Tilman Robinson’s new album, Culturecide (April 24, Bedroom Community), is an intense, thunderous record. After a frenetic start, in which synth-bleeding notes jump and stutter around like gymnasts at the Olympics, Culturecide continues at an unabating, unrelenting pace. After his last album, Deer Heart, listeners are right to expect promising things from Robinson, and his musical wizardry is in fine fettle on this latest outing. Although it’s unfair to compare records, Culturecide sees Robinson return with more experience and more years under his belt, expanding on and sometimes eclipsing its predecessor in terms of its production and strong artistic statement.

The fizzling, transcendent progression of ‘We Came for Your Riches’ is kneaded into a set of altered electronics, and a skewed vocal ensures that the music flows as it grows, even with its stitched-together aspects. The record is a dynamic listen – an ever-morphing ride without any filler or clutter. There isn’t a weak track on show.

The uneven palpitations of ‘Teach Me to Destroy You’ are massaged into a frail, translucent melody, and the heavy, irregular thumping opposes its slinking sound; a perfect balancing. Its follower, ‘Proxy War’, is as aggressive as they come and could be a representative of 2020, roaming around deserted streets, not just waiting for someone to inhale its toxicity but actively seeking out a new victim…and another…and another. The rumbling bass and the spiky tones are immediately heavy and up-front, looking for a fight, aiming to start a war. Flaunting the law, they don’t seem to care about the consequences, and the track is in a steady state of brewing, growing with its inflammatory rhetoric and only temporarily subdued by a softer vocal…but still, it growls and prowls.

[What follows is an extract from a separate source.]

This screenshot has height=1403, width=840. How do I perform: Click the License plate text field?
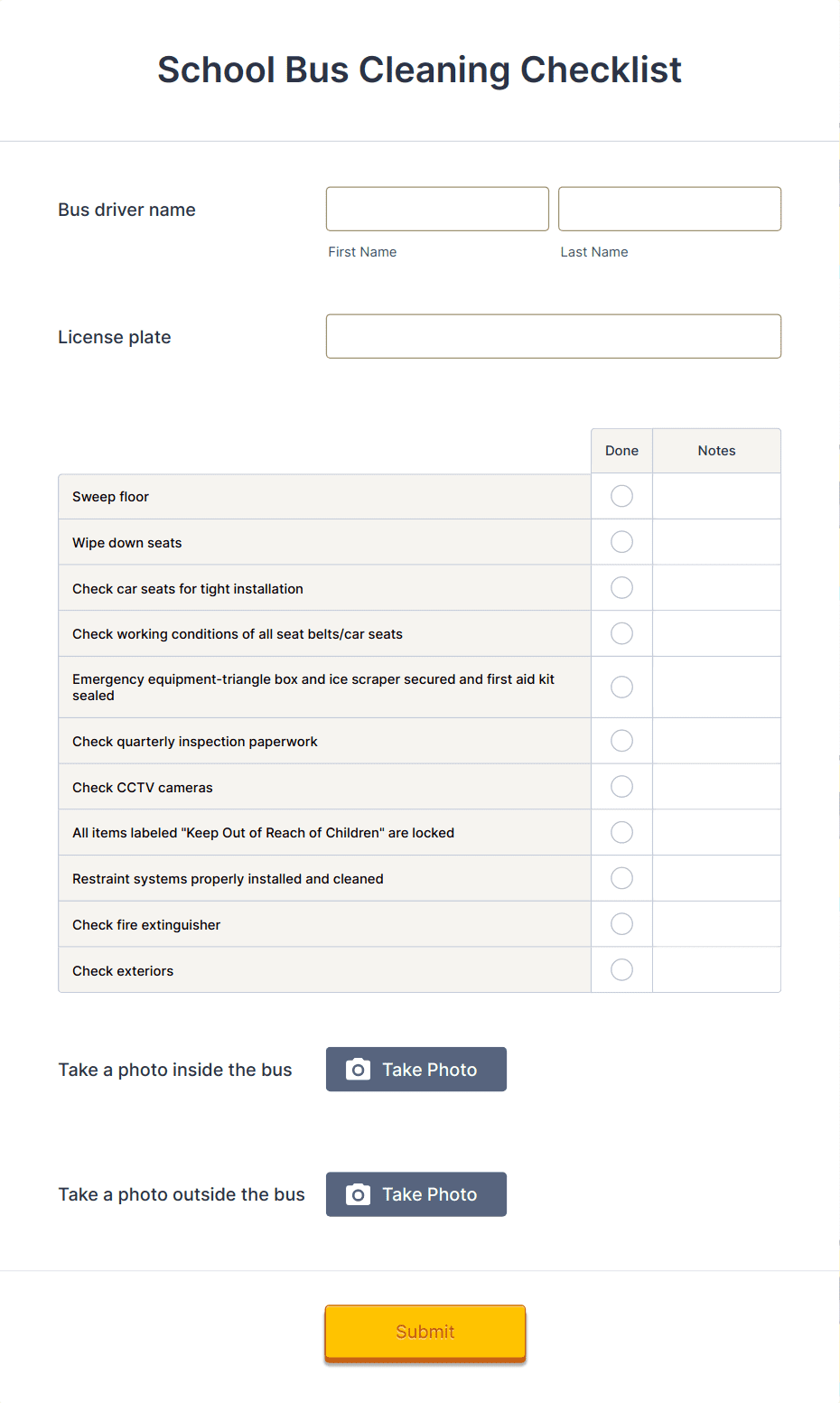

On Culturecide, Robinson’s bold musical direction continues at quite a lick. Perhaps it does reflect on the death of some things, but it doesn’t feel like a bleak record (endings always reveal new beginnings, for good or for ill), and its strong harmonies pierce through the gloom, lighting upon a new age and a new dawn. Whatever the outcome, and whatever the new world brings, Robinson once again delivers the goods.